■ Source material

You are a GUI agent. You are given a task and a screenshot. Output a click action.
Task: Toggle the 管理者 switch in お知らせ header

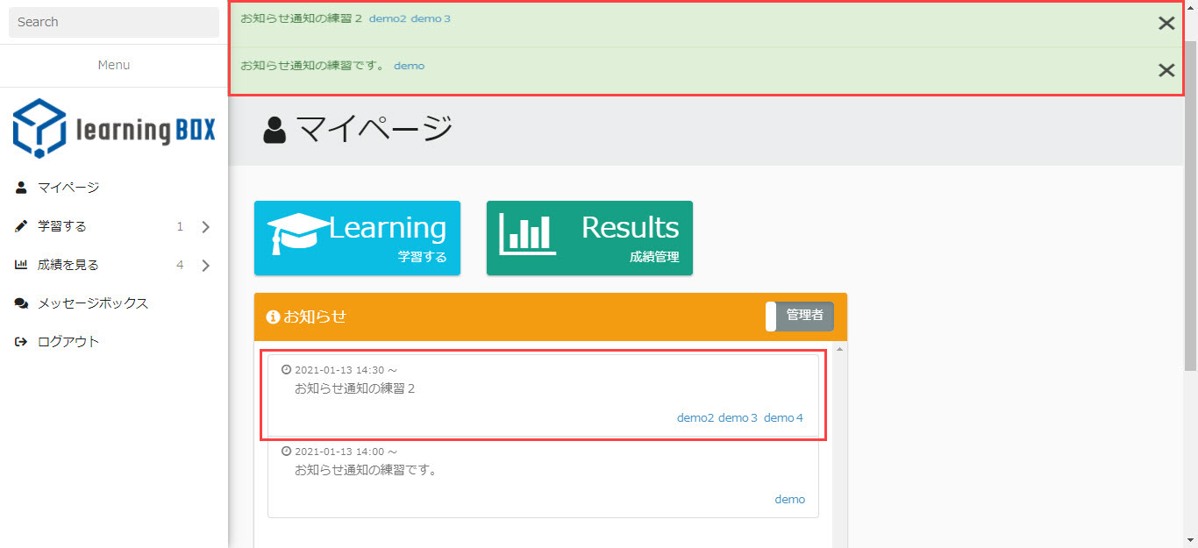tap(799, 316)
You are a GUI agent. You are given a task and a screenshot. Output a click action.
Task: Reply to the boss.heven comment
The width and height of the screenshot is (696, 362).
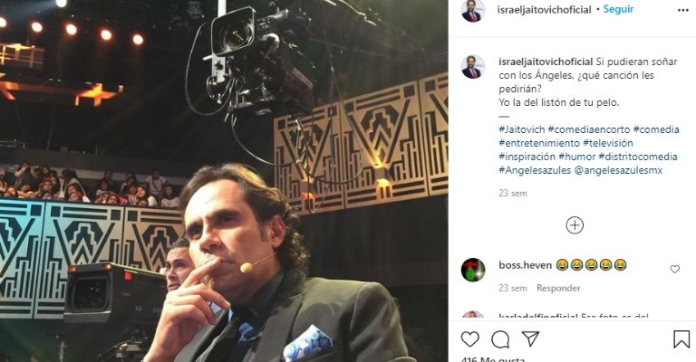[x=558, y=289]
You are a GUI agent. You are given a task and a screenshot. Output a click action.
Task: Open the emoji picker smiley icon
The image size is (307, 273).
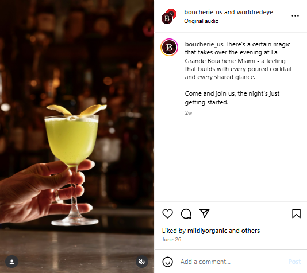168,262
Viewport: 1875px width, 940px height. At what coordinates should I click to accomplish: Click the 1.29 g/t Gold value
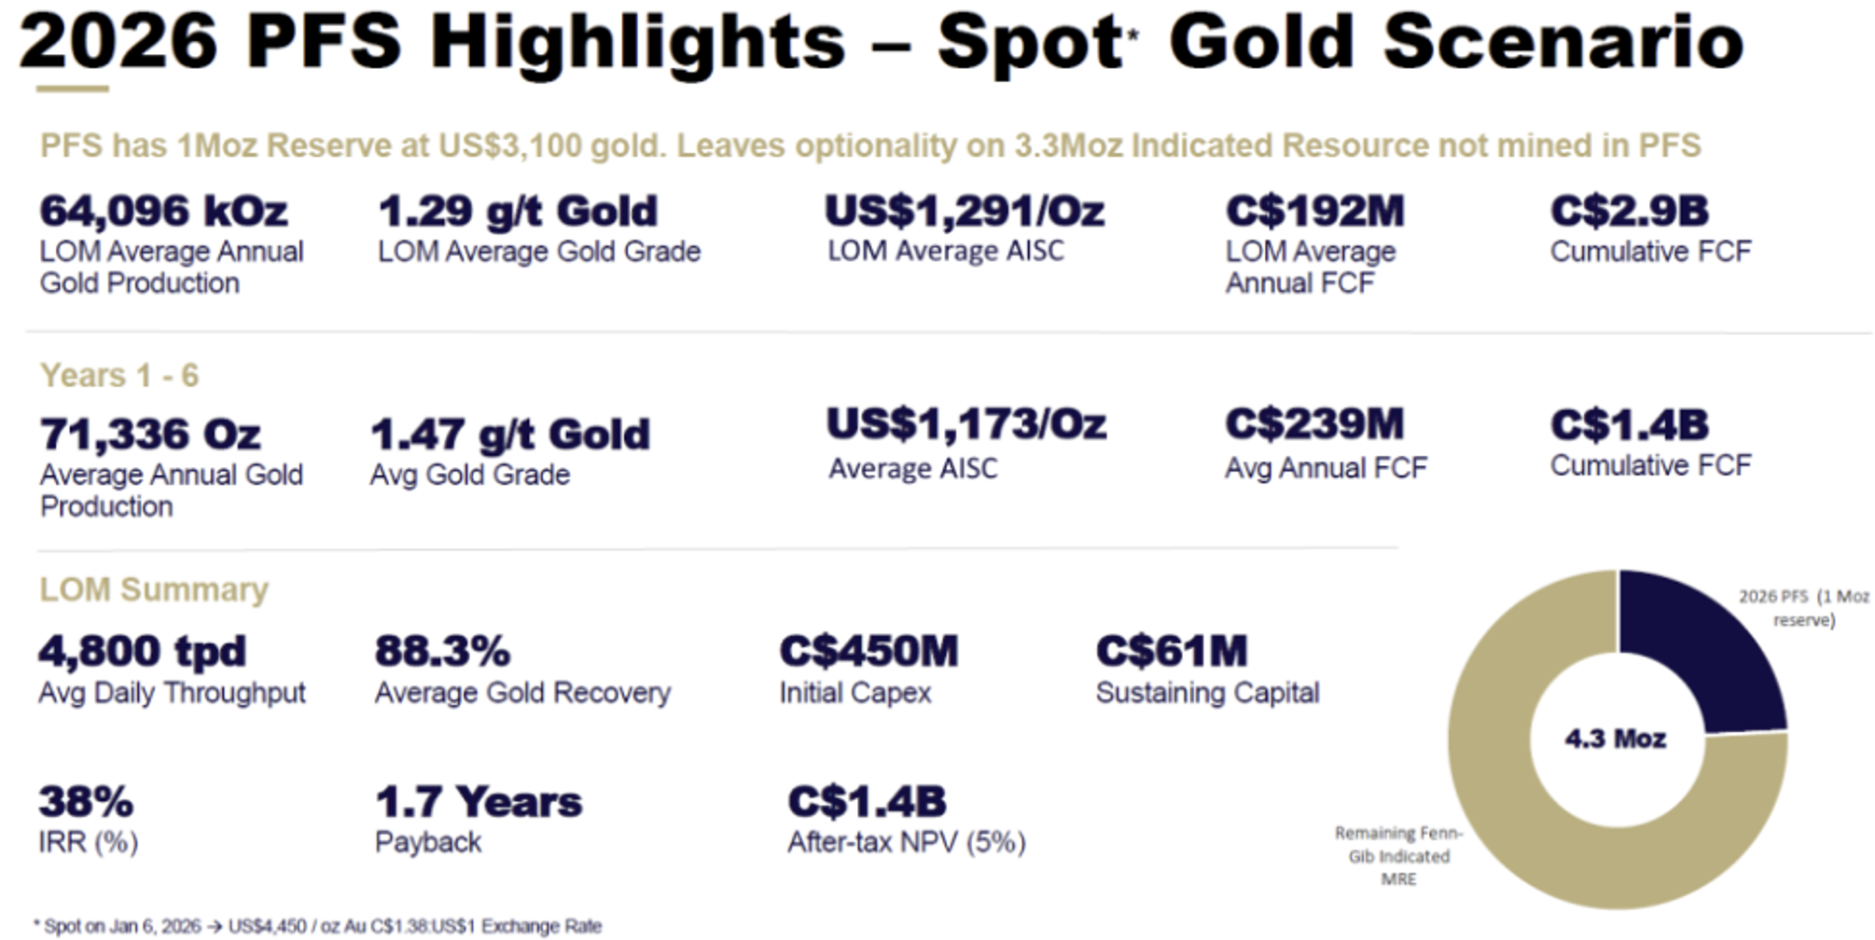pyautogui.click(x=518, y=211)
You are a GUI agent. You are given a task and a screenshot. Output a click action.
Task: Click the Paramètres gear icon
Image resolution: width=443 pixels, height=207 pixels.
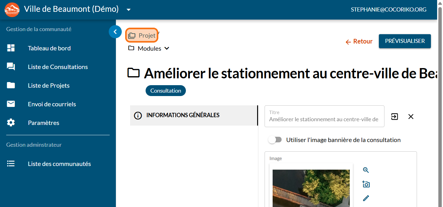(11, 123)
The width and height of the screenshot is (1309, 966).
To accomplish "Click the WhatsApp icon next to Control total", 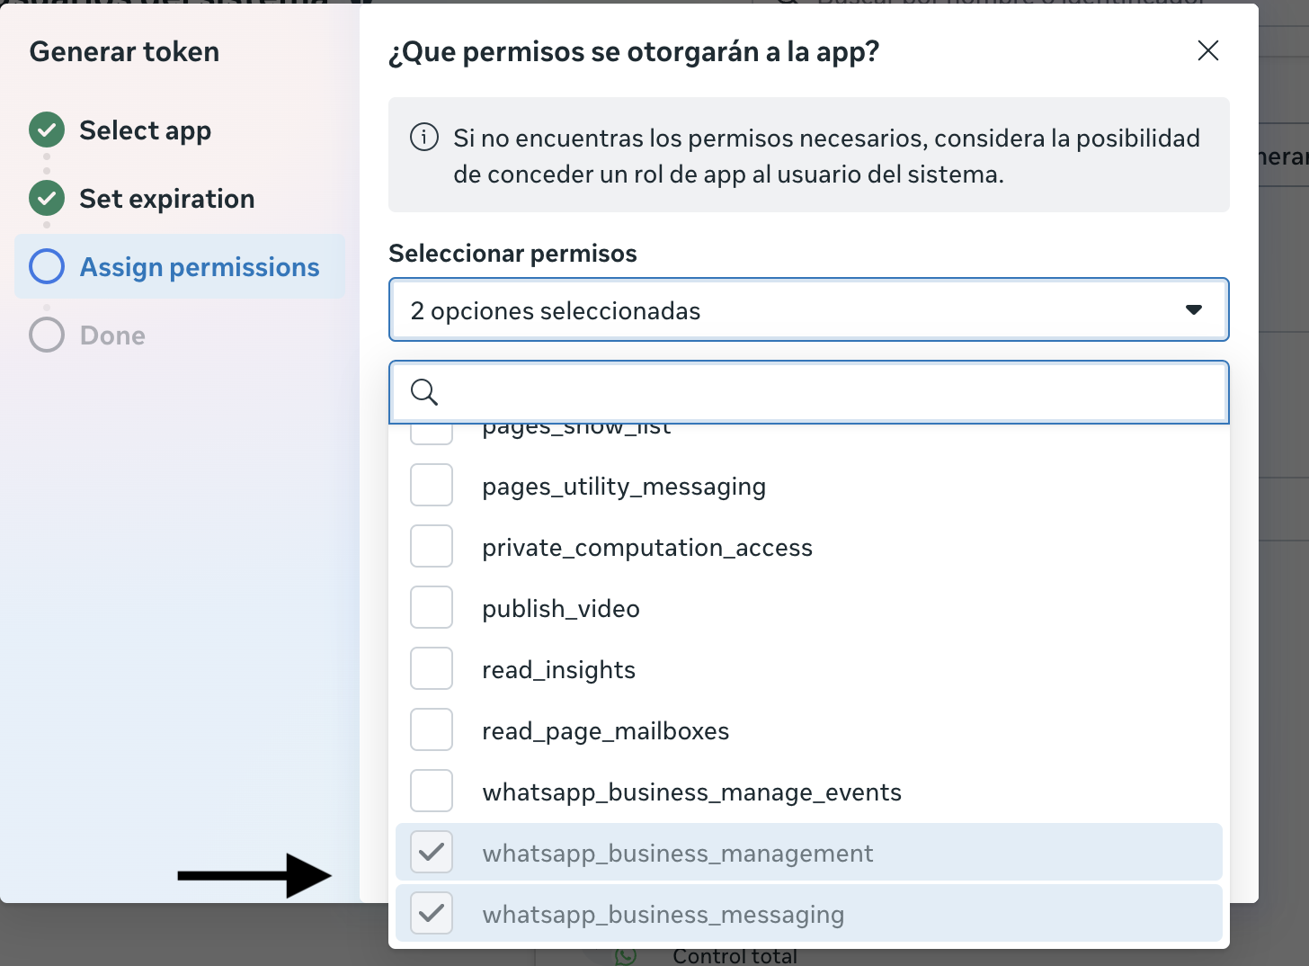I will tap(626, 956).
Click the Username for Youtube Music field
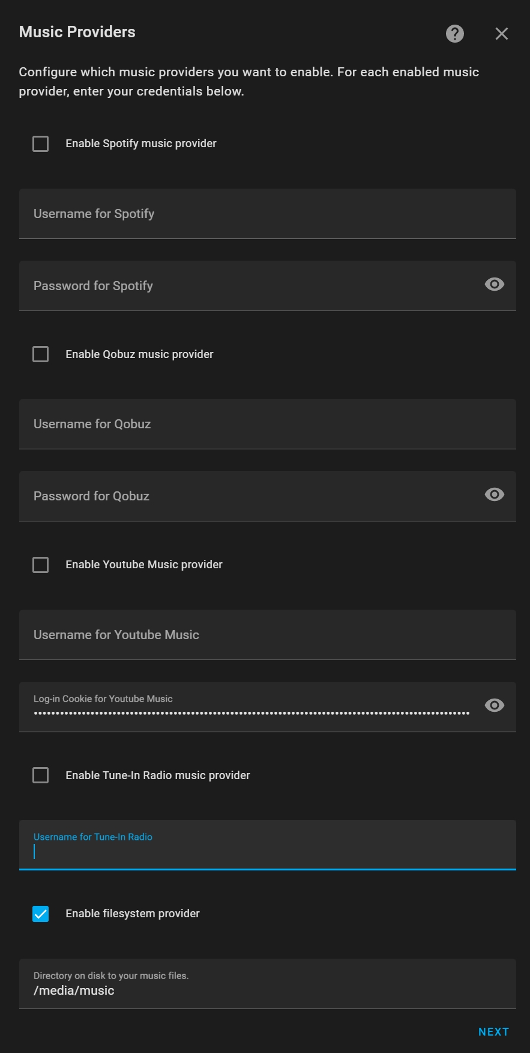530x1053 pixels. [x=240, y=635]
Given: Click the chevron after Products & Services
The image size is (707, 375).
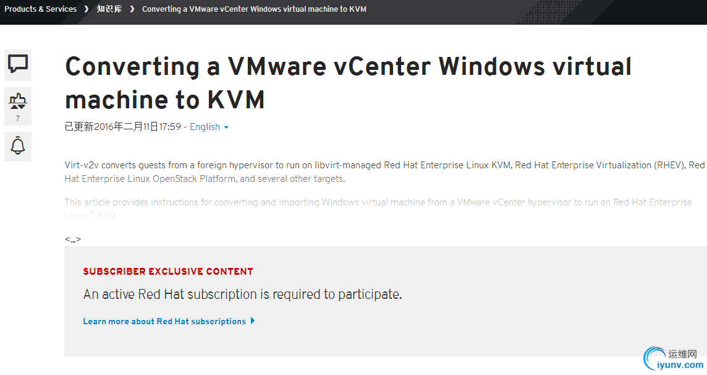Looking at the screenshot, I should 87,9.
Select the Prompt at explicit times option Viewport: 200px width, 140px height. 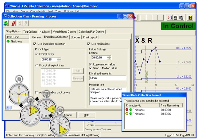pyautogui.click(x=37, y=65)
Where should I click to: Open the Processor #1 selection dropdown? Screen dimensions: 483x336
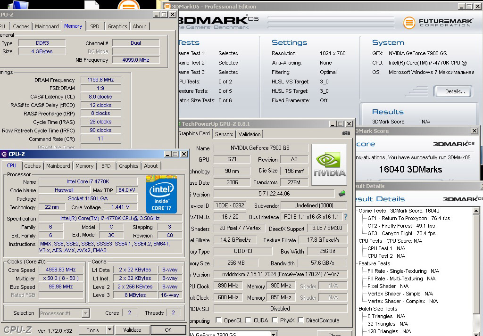(85, 313)
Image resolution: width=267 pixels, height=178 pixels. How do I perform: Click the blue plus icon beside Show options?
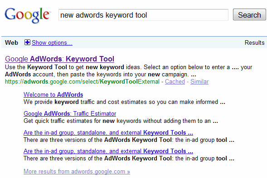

■ What the exercise asks
The reply should hold the lines from the top of the records through the line containing "Task: Reply to the boss.heven comment", reproduced exactly, and no pictures.

■ Result
You are a GUI agent. You are given a task and a screenshot. Output a click action.
Task: Toggle the 管理者 switch in お知らせ header

tap(799, 316)
You are a GUI agent. You are given a task and a screenshot. Output a click action.
Task: Reply to the boss.heven comment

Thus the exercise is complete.